Es decir, que se toma como ejemplo a seguir el comportamiento de un animal (ratas, ratones, monos antropomórficos y todo tipo de bichos) sometido, para goce del experimentador, a diversas pruebas, algunas con su pizca e, incluso, desmesura de sadismo —no me considero «animalista», por ahora, pero creo que las otras especies animales merecen un cierto respeto por parte de la nuestra—. Pues resulta que nuestra especie se distingue de las demás en que su ser es hablante y por eso mismo está enferma de la verdad —y de la mentira—, está enferma del deseo (éste no puede plantearse fuera del lenguaje; sí la necesidad) o de su falta, como es el caso de las depresiones. Está enferma de amor y de odio hacia sí misma. Y lo más gordo: gracias al lenguaje sabemos que nuestra vida es finita, que estamos prometidos a la muerte, que llegará inexorablemente, tarde o temprano. En el ataque de angustia ésta, la muerte, además de la locura, siempre está en el horizonte como una realización posible del ser.

«¿Por qué no escuchar con el compromiso que exige la verdadera escucha, sus sueños, temores y esperanzas: adentrarse en el terreno de lo no vivido? —se pregunta Gustavo Martín Garzo— Es más sencillo y eficaz hacer un vacío en el pensamiento, desconfiar del poder de la palabra. Las terapias, lejos de tratar de conducir a las personas a la máxima realización de sus posibilidades, se convierten en la negación de lo específicamente humano: renuncia al vuelo del pensamiento y a la radical función del lenguaje».

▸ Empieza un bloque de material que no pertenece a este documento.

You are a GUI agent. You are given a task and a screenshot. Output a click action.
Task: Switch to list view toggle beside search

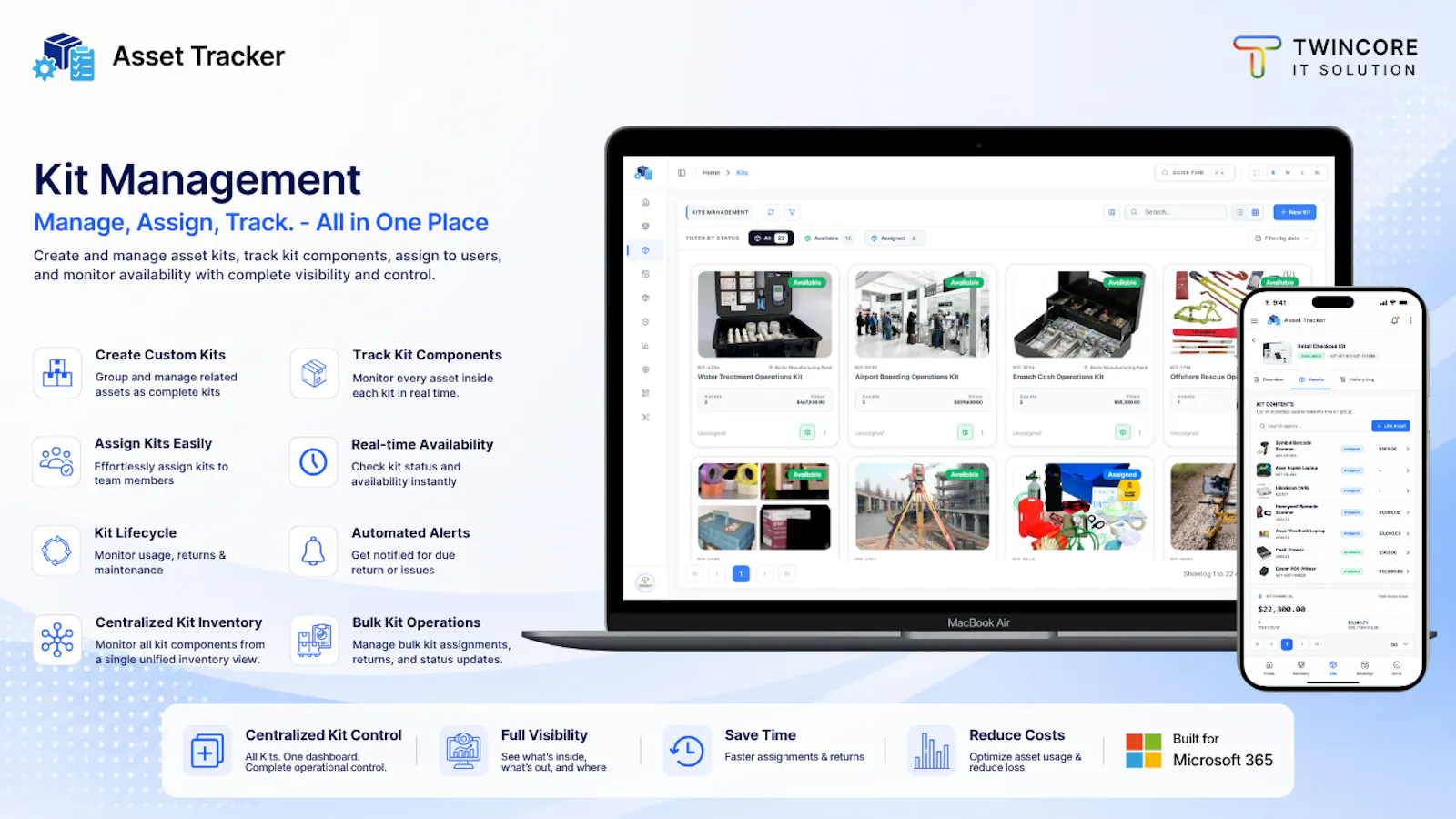coord(1239,212)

Está claro: si el modelo teórico y práctico que inspiran al psicoterapeuta tienen como objetivo el asesinato del síntoma, sea como sea y a costa de lo que sea, éste —el síntoma— quedará mudo, sin conversación posible. Y, en la mayoría de los casos, sin la interlocución con un Otro simbólico, el síntoma reaparecerá aún de modo más mortificante y cruel para el sujeto. Para hacer un juego de palabras: se lo expulsa por la puerta y éste aparece por la ventana. Cuidemos, pues, el síntoma y sigamos dialogando con él porque no hay sujeto sin síntoma. No hay sujeto que no padezca de algún modo del placer y del dolor que procura la existencia.

Una última cita, que tengo órdenes estrictas de no sobrepasar los cuatro folios: «La psicología, en su progresivo empobrecimiento, desea convencernos de que no merece la pena adentrarse en los oscuros caminos del pensamiento, la imaginación y la memoria».

Pues sí señor, D. Gustavo Martín Garzo: es la psicología que se enseña actualmente a los/as estudiantes de la misma en las universidades. Una psicología insulsa, coñazo hasta la desesperación, carente de la mínima pasión, plana, abotagada de cifras, escalas, modas y medias. Una psicología que no tiene en cuenta la subjetividad humana, ¿se puede llamar psicología? —pregunto.

Para finalizar, quisiera pedirle a nuestro homenajeado, que en estos momentos de tribulaciones en los que desfallece el poder de la imaginación y de los ideales —ya sólo se habla del fútbol y de la «prima de riesgo»—, él prosiga escribiendo, como hasta ahora, con su pequeña pero muy enérgica mano. Porque su escritura alimenta nuestro espíritu y nos adentra y conduce con su personal delicadeza, por caminos inexplorados.

Creo con firmeza que su labor nos será, en adelante, más necesaria que nunca.

*** Texto publicado en «ANÁLISIS. Revista de Psicoanálisis y Cultura de Castilla y León», número 24. Junio de 2012.